Цитируемый текст ▸
________
15 августа белорусские власти выпустили из изолятора координатора "Открытой России" Артема Важенкова. Он приехал в Минск вместе со своим коллегой Игорем Роговым, чтобы наблюдать за ходом выборов, но оба были задержаны. Важенкова подозревали в участии в массовых беспорядках – ему грозило до восьми лет лишения свободы. Координатор "Открытой России" рассказал Радио Свобода, как над задержанными издевались милиционеры.
После задержания Артема Важенкова доставили в печально известный Центр изоляции правонарушителей (ЦИП) на улице Окрестина – люди, которых выпускают из ЦИПа, рассказывают об избиениях и унижениях со стороны сотрудников правоохранительных органов. Ночью из изолятора слышны крики и звуки ударов – эти звуки записали родственники задержанных, которые ждали у стен ЦИПа.
________
Предоставленный материал ▸

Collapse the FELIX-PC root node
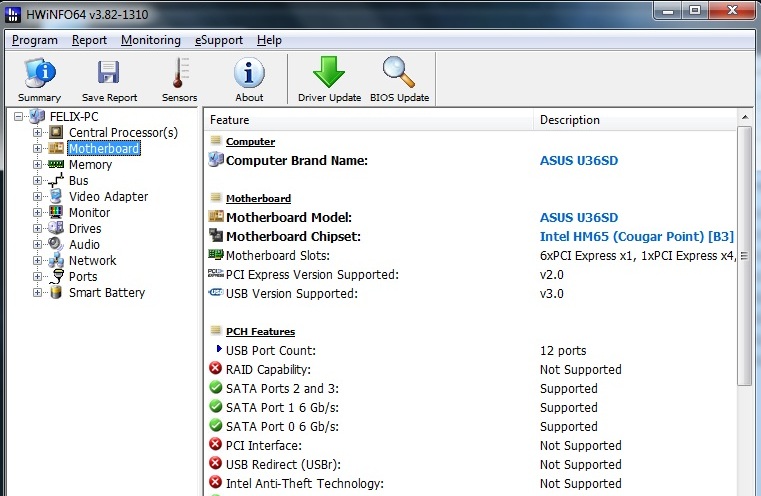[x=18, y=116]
________
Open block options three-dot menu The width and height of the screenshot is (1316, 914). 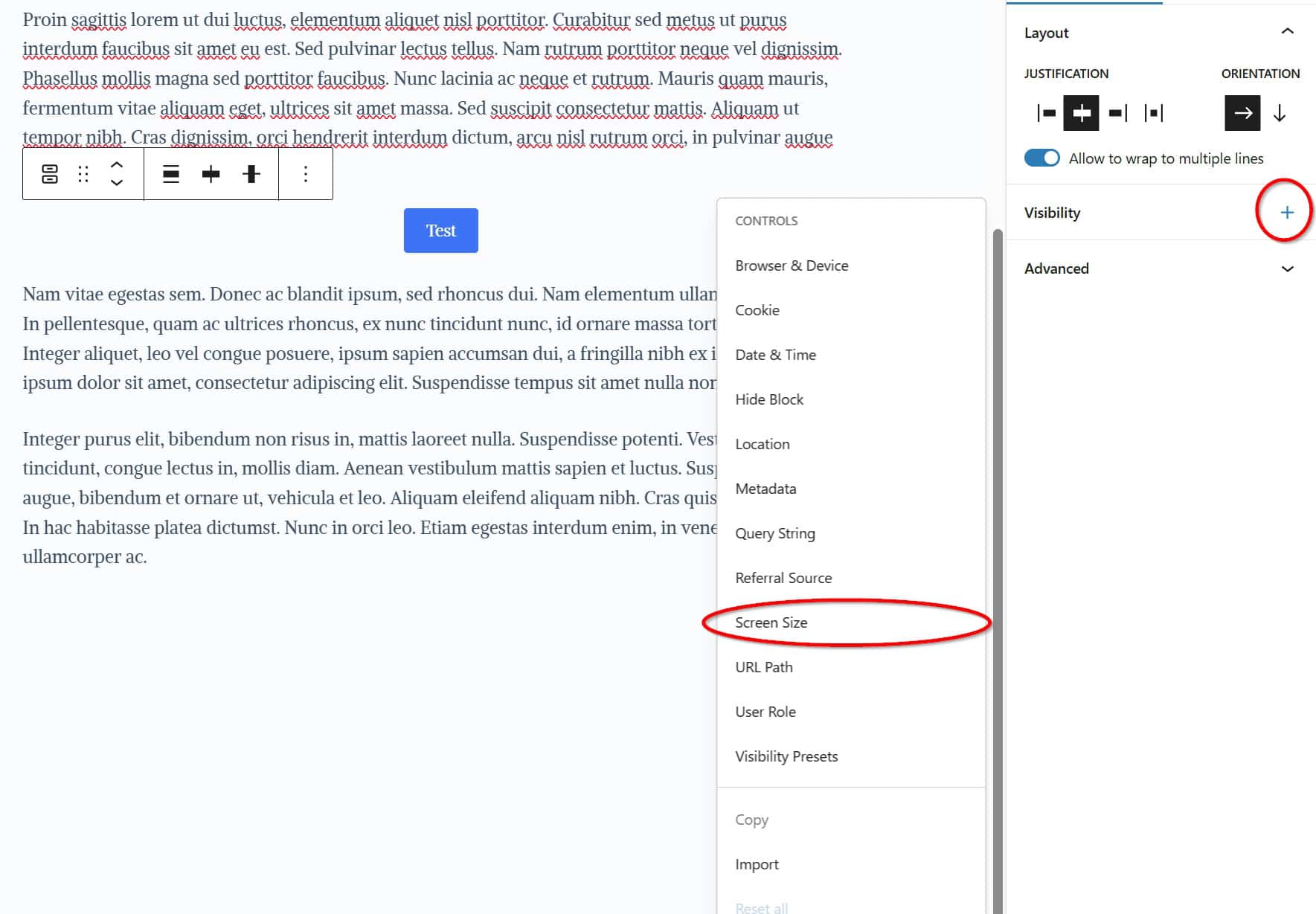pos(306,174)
________
Задания ▸
1) Объясните в одном–трех предложениях, с какой целью Артем Важенков приехал в Минск, опираясь на текст о задержании.
2) Определите, соответствуют ли тексту о задержании утверждения (а), (б) и (в): (а) Важенкову грозило до восьми лет лишения свободы; (б) Игорю Рогову удалось избежать задержания; (в) крики из изолятора записали сотрудники ЦИПа. Для каждого ответьте «да» или «нет» и приведите решающие слова текста точной цитатой.
3) Пожалуйста, перепечатайте из текста о задержании все, начиная со слов «15 августа белорусские» и до слов «задержанными издевались милиционеры.» включительно.
Этот материал приведен отдельно и с текстом о задержании не связан.

Ответы к заданиям ▸
1) Артем Важенков приехал в Минск вместе с коллегой Игорем Роговым, чтобы наблюдать за ходом выборов.

2)
(а) Да: «ему грозило до восьми лет лишения свободы».
(б) Нет: «но оба были задержаны».
(в) Нет: «эти звуки записали родственники задержанных».

3)
15 августа белорусские власти выпустили из изолятора координатора "Открытой России" Артема Важенкова. Он приехал в Минск вместе со своим коллегой Игорем Роговым, чтобы наблюдать за ходом выборов, но оба были задержаны. Важенкова подозревали в участии в массовых беспорядках – ему грозило до восьми лет лишения свободы. Координатор "Открытой России" рассказал Радио Свобода, как над задержанными издевались милиционеры.